The next 2 backgrounds briefly introduce the mechanisms of CMDP and intrinsic reward.
3 Limitations of Current Episodic Bonuses:
- A special gap that analyzes the existing method is used.
- The first paragraph: Computing novelty based on the episode count will fail under large state space / noisy state because each state is novel.
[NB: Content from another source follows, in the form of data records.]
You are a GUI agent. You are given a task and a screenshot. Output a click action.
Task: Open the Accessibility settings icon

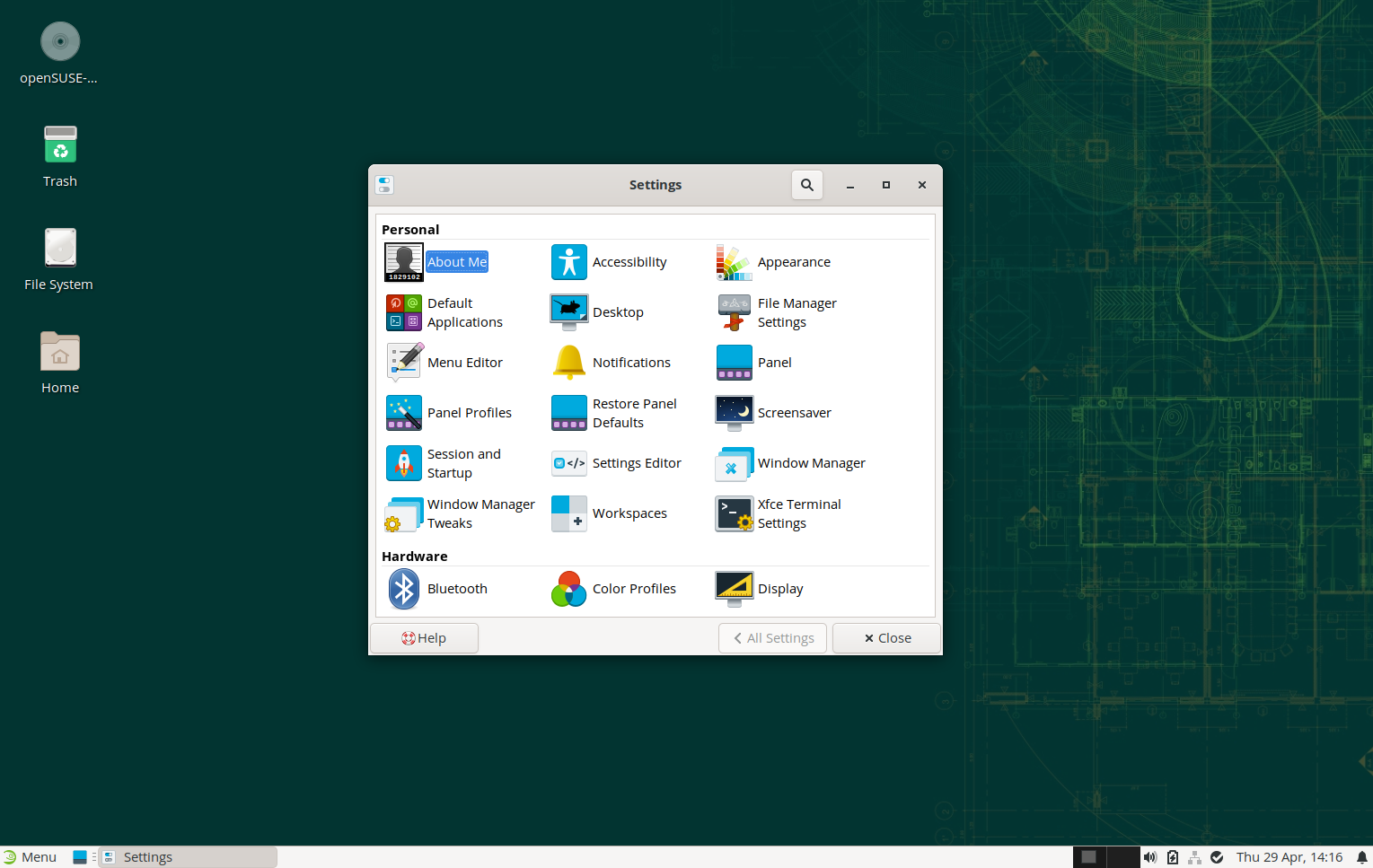(x=568, y=262)
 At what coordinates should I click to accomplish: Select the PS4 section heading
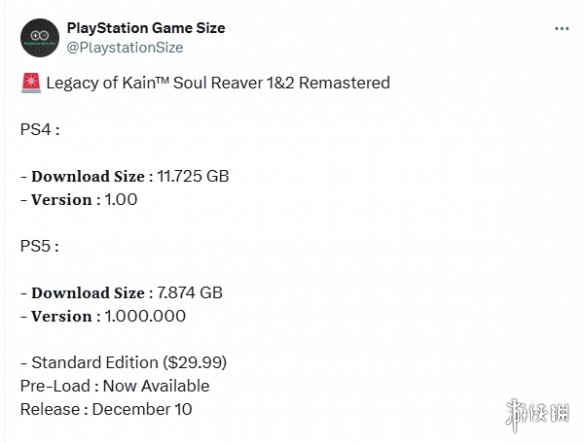point(39,130)
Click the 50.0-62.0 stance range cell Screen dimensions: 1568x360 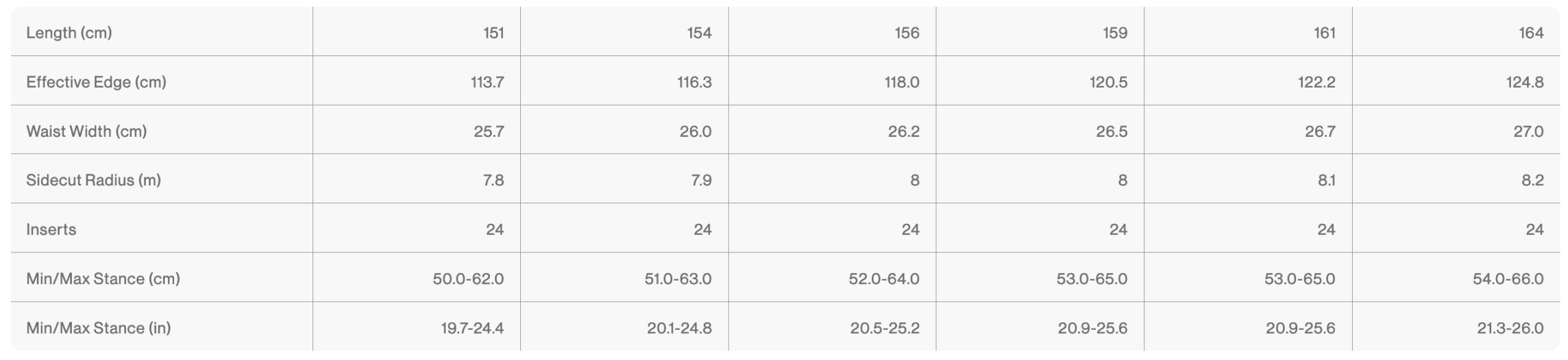click(x=468, y=279)
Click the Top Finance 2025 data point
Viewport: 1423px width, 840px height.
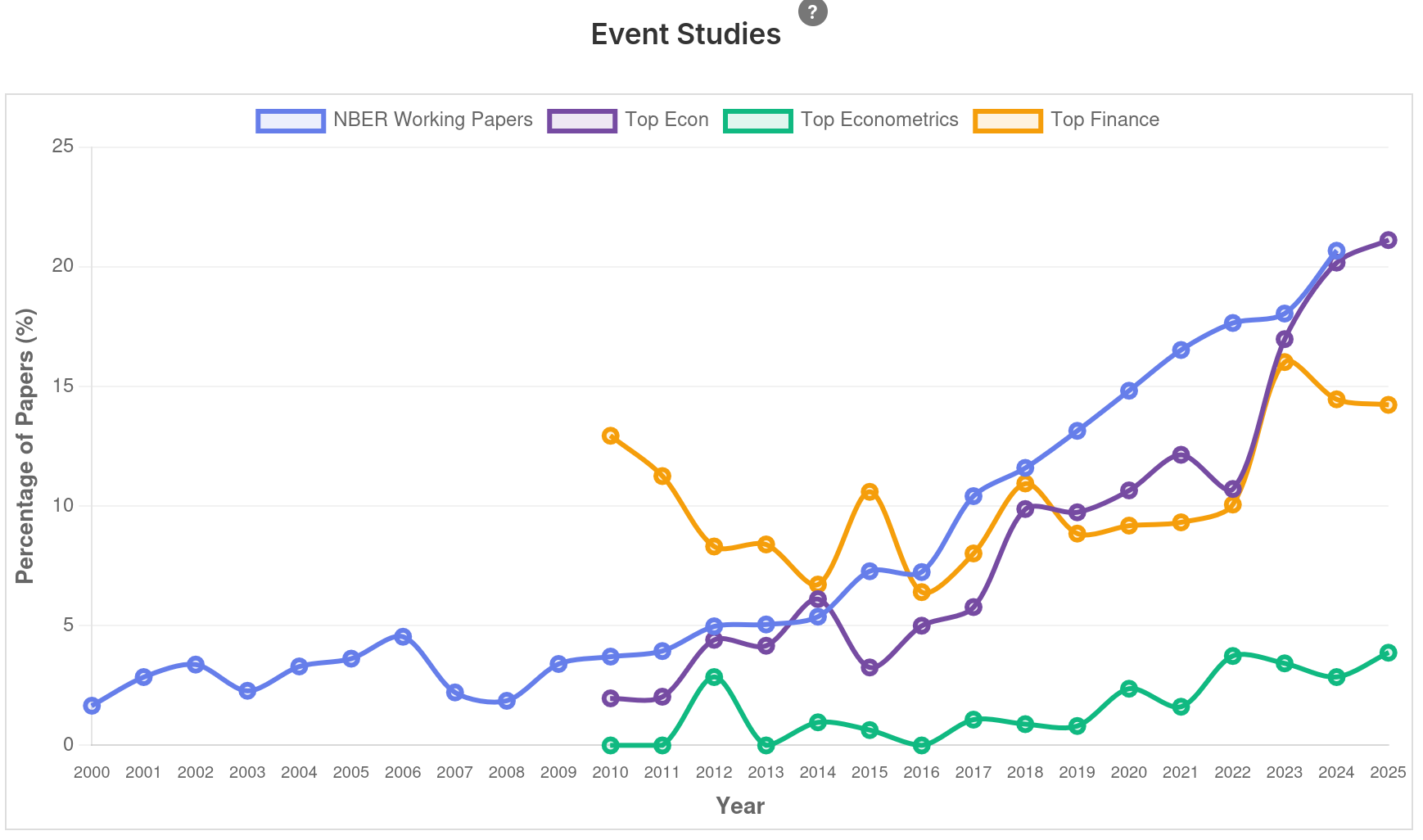point(1388,404)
- Paragraph 2: Methods that calculate novelty based on state similarity, such as NGU and E3B, may solve this problem. Specifically, it can be achieved by estimating the ease of transition between states, such as EC and DEIR. However, the state similarity calculated by this method is often not accurate enough, as shown in Figure 2.
4 method:
- 4.1 How to learn temporal distance;
- 4.2 Calculate intrinsic reward based on temporal distance;
- 4.3 Introduce specific algorithms.
5 experiments:
- 5.1 introduces the setting and experimental results of minigrid, and the experiment covers 8 tasks.
- 5.2 introduces minigrid with noise, and has stuck all the baselines.
- 5.3 is ablation, which compares the distance between ETD and Euclidean, the specific method of generating intrinsic reward with ETD, and the symmetry/asymmetry design of ETD timing distance.
- 5.4 introduces the Pixel-Based Crafter and MiniWorld Maze environments and provides experimental results (compared with a small number of baselines).